Créée il y a une quinzaine d'années par des jeunes, l'association Rifaq el-Darb s'occupe des personnes du troisième âge démunies. Mis à part les déjeuners organisés deux fois par mois dans l'ancien bâtiment de l'Université Saint-Joseph, Rifaq el-Darb mise sur les visites à domicile. L'équipe de l'association se mobilise pour meubler, dans la mesure de son possible, la solitude des têtes blanches. Les volontaires de l'association sont là pour leur tenir compagnie, remplacer une lampe, repeindre une maison. Ainsi, depuis 2008, l'association a pu badigeonner 32 appartements habités par des personnes âgées. Et pour Noël, chaque année depuis quatorze ans, un déjeuner de gala est organisé. Cette année, il se tiendra au restaurant Assaf, à Kattin, dans le Kesrouan, le 28 décembre. De jeunes élèves de Notre-Dame de Jamhour, de Notre-Dame de Nazareth, du Collège Gutenberg et de l'Amercian Community School, ainsi que les scouts de Furn el-Chebbak serviront à table.
Ce déjeuner de Noël ne rassemblera pas seulement les têtes blanches de Rifaq el-Darb, mais 1 000 autres personnes du troisième âge, venues de quelques asiles et des Restos du cœur de tout le pays. Au programme : cotillons, cadeaux, chanteurs, dabké et père Noël.
Mis à part le déjeuner de gala, des repas chauds sont servis deux fois par mois dans les locaux de Rifaq el-Darb, qui organise des visites à domicile et, deux fois par an, des excursions. En 2010, un pèlerinage à Saint-Charbel, à Annaya, et une visite à Byblos ont été prévus, avec bien sûr au programme un déjeuner au restaurant. Des personnes du troisième âge de l'association sont également envoyées dans des camps d'été durant plusieurs jours.
Cette année, des repas ont été organisés pour la fête des Mères et celle des grands-parents. En octobre, pour marquer la Journée mondiale des personnes du troisième âge, un repas pour 500 têtes blanches a été donné.
C'est grâce aux cartes de vœux « Pour que Noël n'oublie personne », que l'association vend durant les fêtes, que Rifaq el-Darb parvient à financer ses activités de l'année.

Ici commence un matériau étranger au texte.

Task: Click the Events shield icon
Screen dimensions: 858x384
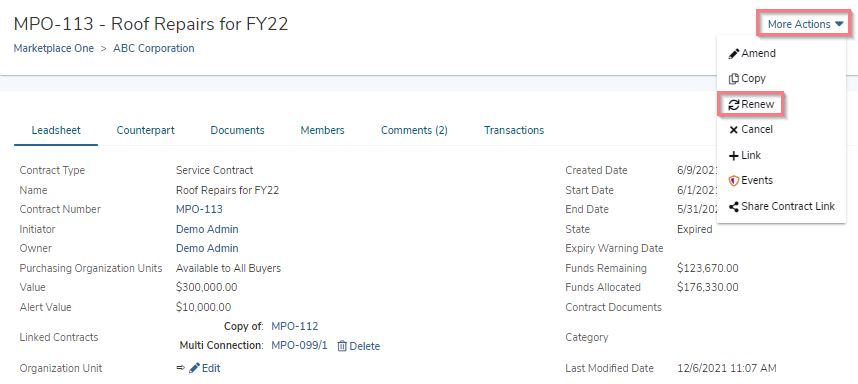Action: click(734, 181)
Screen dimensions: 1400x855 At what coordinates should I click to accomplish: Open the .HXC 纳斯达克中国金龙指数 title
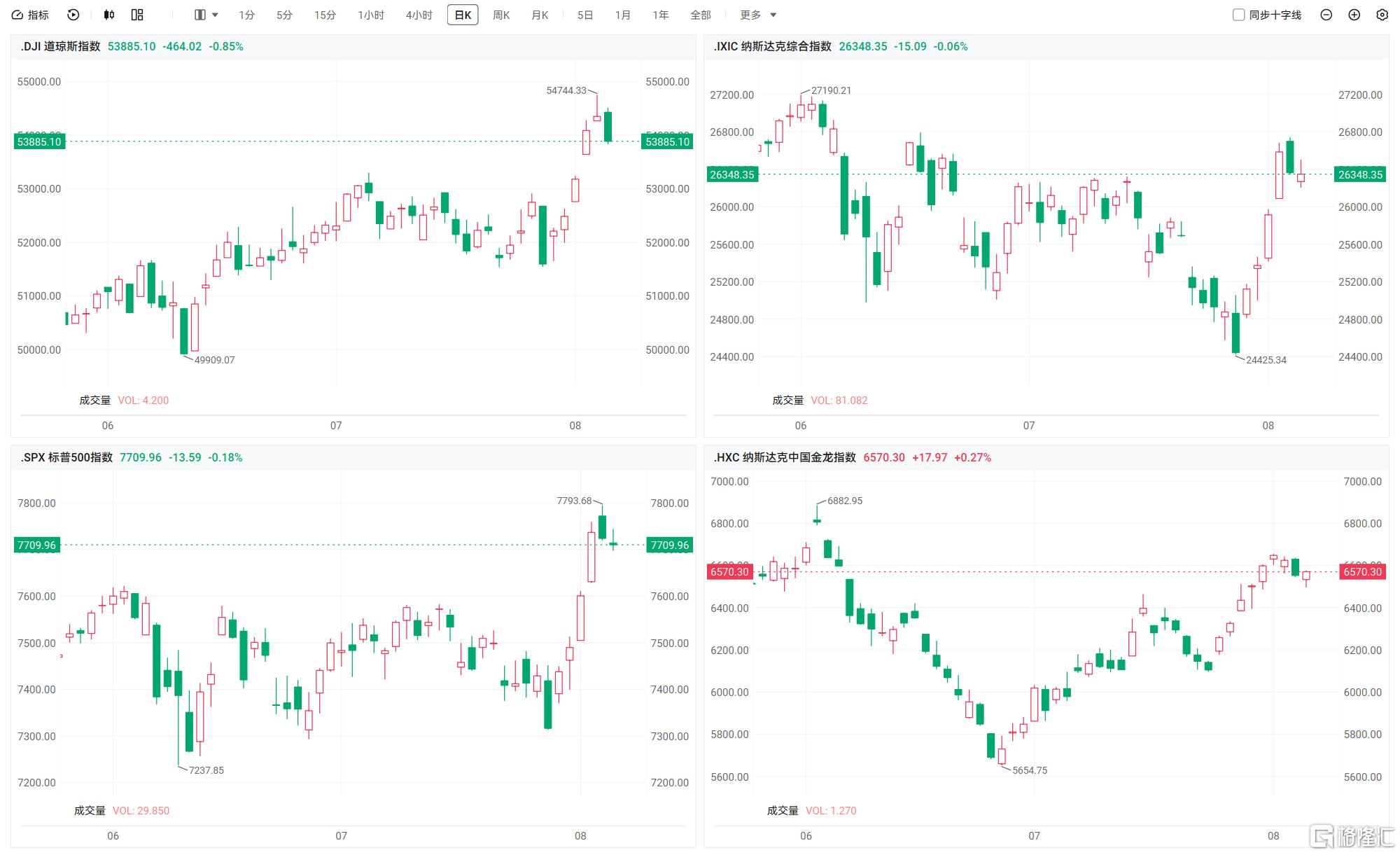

Pour l'achat de cartes de vœux, vendues à 20000 livres libanaises, ou pour plus d'informations, appelez le 03/624645 ou le 03/522058. Vous pouvez aussi consulter le site Web de l'association à l'adresse www.rifaqeldarb.org ou envoyer un e-mail à l'adresse info@rifaqeldarb.org
Nous sommes samedi après-midi. Des jeunes volontaires de Notre-Dame de Nazareth commencent à arriver au vieux bâtiment de l'Université Saint-Joseph. Deux fois par mois, l'association Rifaq el-Darb organise une messe suivie d'un déjeuner à une centaine de têtes blanches dans le besoin.Les volontaires de Notre-Dame de Nazareth, qui sont en classe de terminale, viennent aider au service du repas. Aya-Mariana confie : « J'aime les voir heureux. J'ai tout, c'est donc bien de donner de son temps. » Joumana et Raya parlent de la solitude des personnes âgées. « On sent qu'elles ont besoin de parler à quelqu'un. J'aime les écouter. Elles me parlent de leurs problèmes, de leur jeunesse, comment elles en sont arrivées là. Et elles me donnent des conseils », affirme Raya. Pia souligne de son côté que « ça me rend heureuse...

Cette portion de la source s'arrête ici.